PM 63 miałem na wyposażeniu w wojsku w latach 1985-87. Służyłem jako mechanik od MiGa 21.Lubiliśmy tą broń, bo była bardzo lekka i nie przeszkadzała w pracy jak kałasznikow. O wypadku odstrzelenia kciuka nie słyszałem, natomiast kolega przestrzelił sobie dłoń w czasie przeładowywania. Innemu zamek podbił oko. Ale jak na dwa lata służby, to niewiele. Nie była to broń idiotoodporna, z przeznaczeniem dla służb o pewnym wykształceniu technicznym. Cieszę się że nie jest zapomniana. Pozdrawiam wszystkich.
Przestrzelił dłoń? Pewnie chciał łyżkę oprzeć o dłoń by przeładować i nie dociągnąwszy do końca zamka wystrzelił jeden nabój.

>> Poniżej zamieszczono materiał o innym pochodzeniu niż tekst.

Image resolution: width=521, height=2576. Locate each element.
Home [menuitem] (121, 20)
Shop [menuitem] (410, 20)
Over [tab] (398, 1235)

Podobnież było mówione, że można "Raka" przeładować jedną ręką, opierając o COŚ TWARDEGO, ale widocznie nie mówiono, że MUSI to być twarda powierzchnia i mocne pchnięcie, bo inaczej grozi pojedynczym wystrzałem. A w przypadku dłoni, sprawa jest auć! boleśnie oczywista. Czyli pojawiała się konieczność odpowiedniego wprowadzenia w BHP tej broni (włącznie z drastycznymi przykładami). Ciekawe, że Chińczycy w lata 80. wzięli tę PM-kę na stan i zrobili trochę modyfikacji, w tych problematycznych miejscach.

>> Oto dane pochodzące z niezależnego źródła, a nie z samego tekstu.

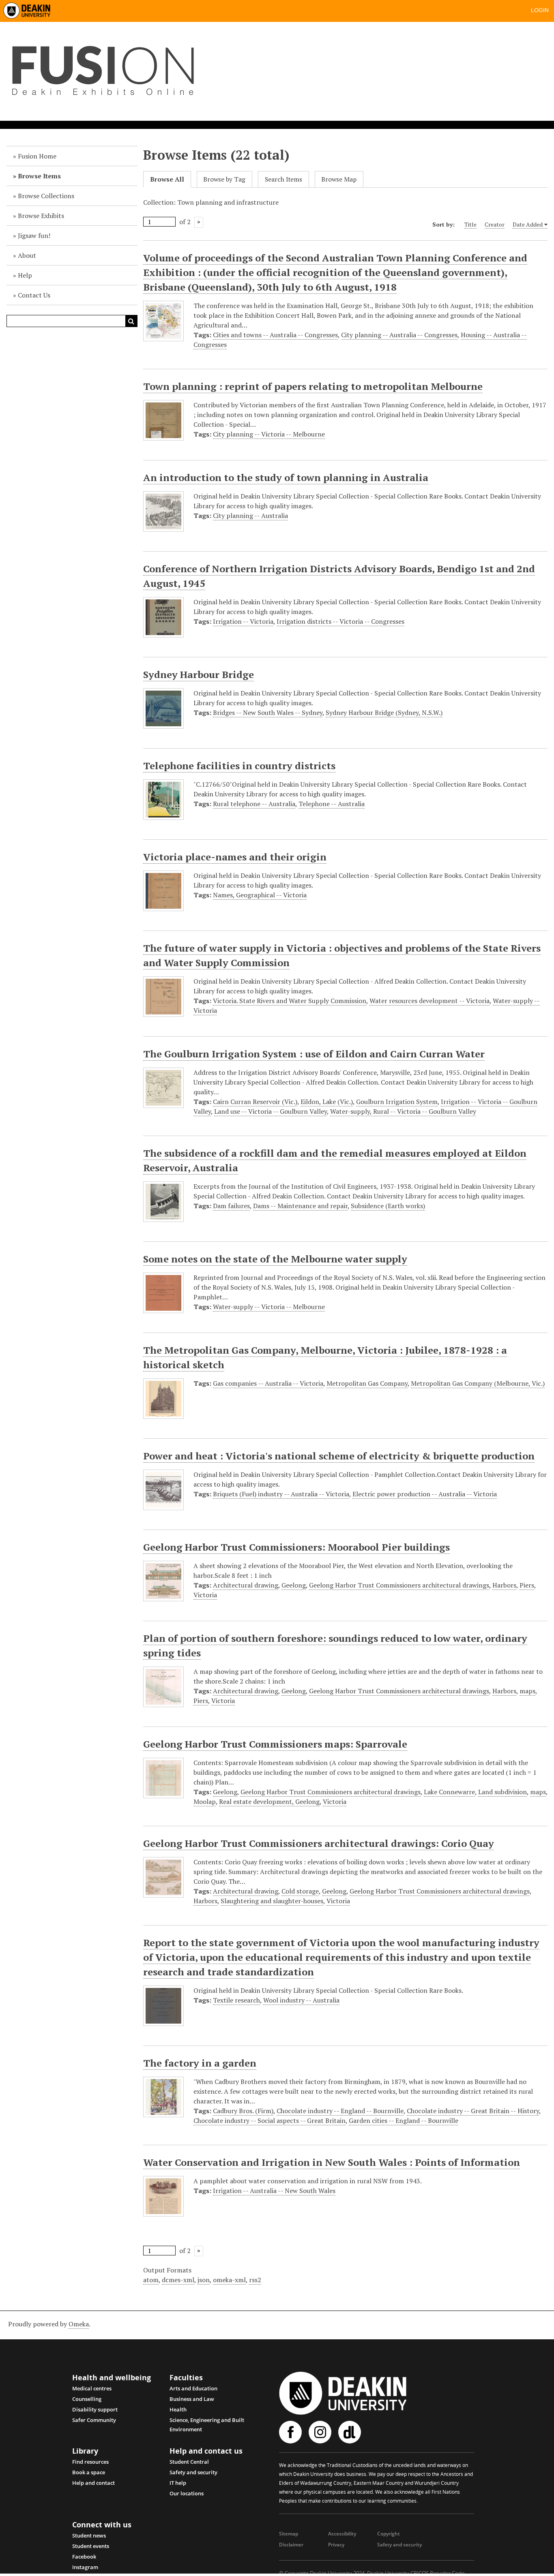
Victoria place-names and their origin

Broń to przede wszystkim narzędzie, bardzo specyficzne i o bardzo konkretnym zastosowaniu ale dalej to tylko narzędzie i należy je dostosować by dobrze pełniło swoją role. A tak poza tym Tacticool Rak wygląda zjebiście. Może ta dostawka z plastiku trochę nie pasuje wizualnie, ale funkcje pełni zajebiście. Teraz tylko walnąć jakiś tacticool kamuflaż na to i będzie git
Super odcinek! I super przeróbka. W pełni się z Tobą zgadzam, gdyby Winiewczyc mógł dopracować ten PM mogło by z tego wyjść coś naprawdę dobrego! Żeby zakończyć tą "RAKOWĄ" epopeję powinieneś zrobić jeszcze odcinek o Chińskim RAKu i jego modyfikacjach. Pozdrawiam.

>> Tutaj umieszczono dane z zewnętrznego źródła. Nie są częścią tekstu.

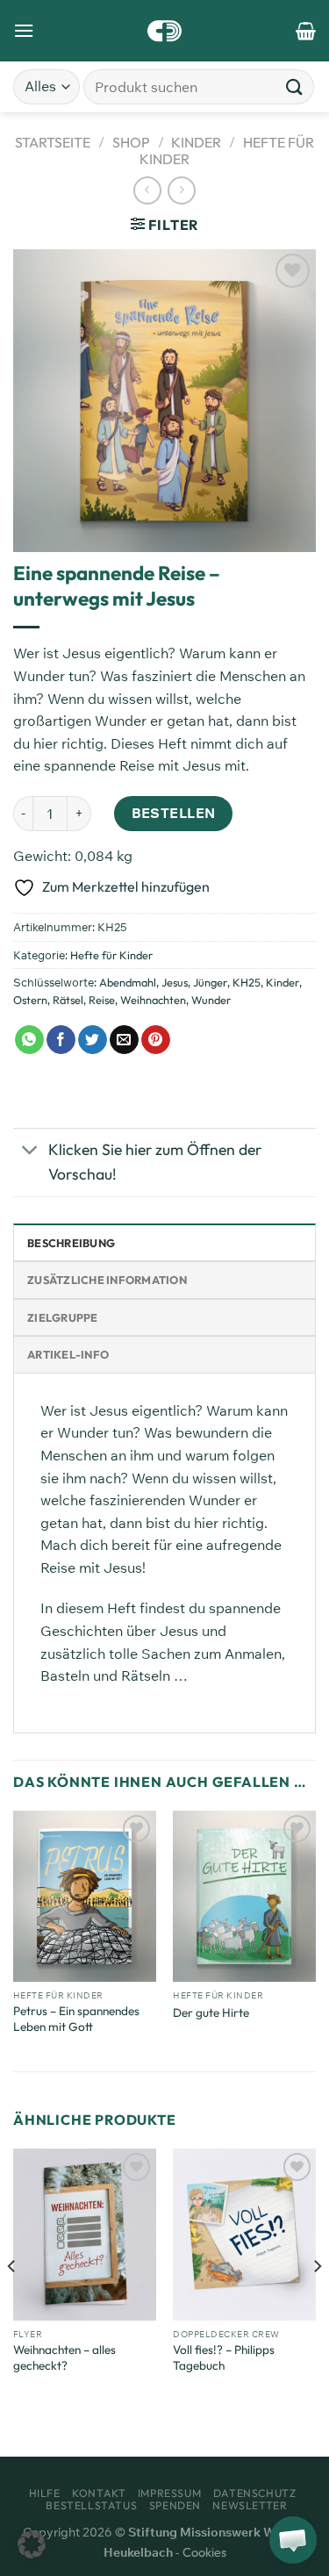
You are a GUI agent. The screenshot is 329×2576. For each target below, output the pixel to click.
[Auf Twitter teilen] (92, 1040)
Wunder (211, 1000)
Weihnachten (153, 1000)
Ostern (30, 1000)
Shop (131, 142)
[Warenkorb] (306, 30)
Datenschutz (255, 2493)
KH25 (246, 982)
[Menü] (23, 30)
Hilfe (45, 2493)
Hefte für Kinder (111, 955)
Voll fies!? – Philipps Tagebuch (224, 2358)
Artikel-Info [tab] (68, 1354)
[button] (31, 2544)
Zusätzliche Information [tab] (107, 1280)
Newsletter (249, 2505)
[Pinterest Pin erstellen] (155, 1040)
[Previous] (12, 2300)
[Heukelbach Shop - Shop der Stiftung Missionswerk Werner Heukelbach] (164, 30)
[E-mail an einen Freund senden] (124, 1040)
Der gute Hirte (211, 2013)
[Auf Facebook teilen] (60, 1040)
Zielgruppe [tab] (62, 1317)
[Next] (316, 2300)
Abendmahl (127, 982)
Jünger (210, 982)
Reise (102, 1000)
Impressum (170, 2493)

Jakby nie modyfikowano broni to rusznica byłaby opus magnum. A co jak co, ale do armatki na kawałku drewna nie przyczepi się kolimatora i uchwytów taktycznych, a jak ktoś by jednak się uparł to nadal będzie armatka na kiju.
Rak jaki jest to wie każdy kto sam z niego strzelał, a wszelkie modyfikacje poprawisjące jego ergonomię i komfort użytkowania są fajne. Na uwagę zasługuje fakt, iż jest to jedyna polska broń strzelecka skopiowana przez Chińczyków.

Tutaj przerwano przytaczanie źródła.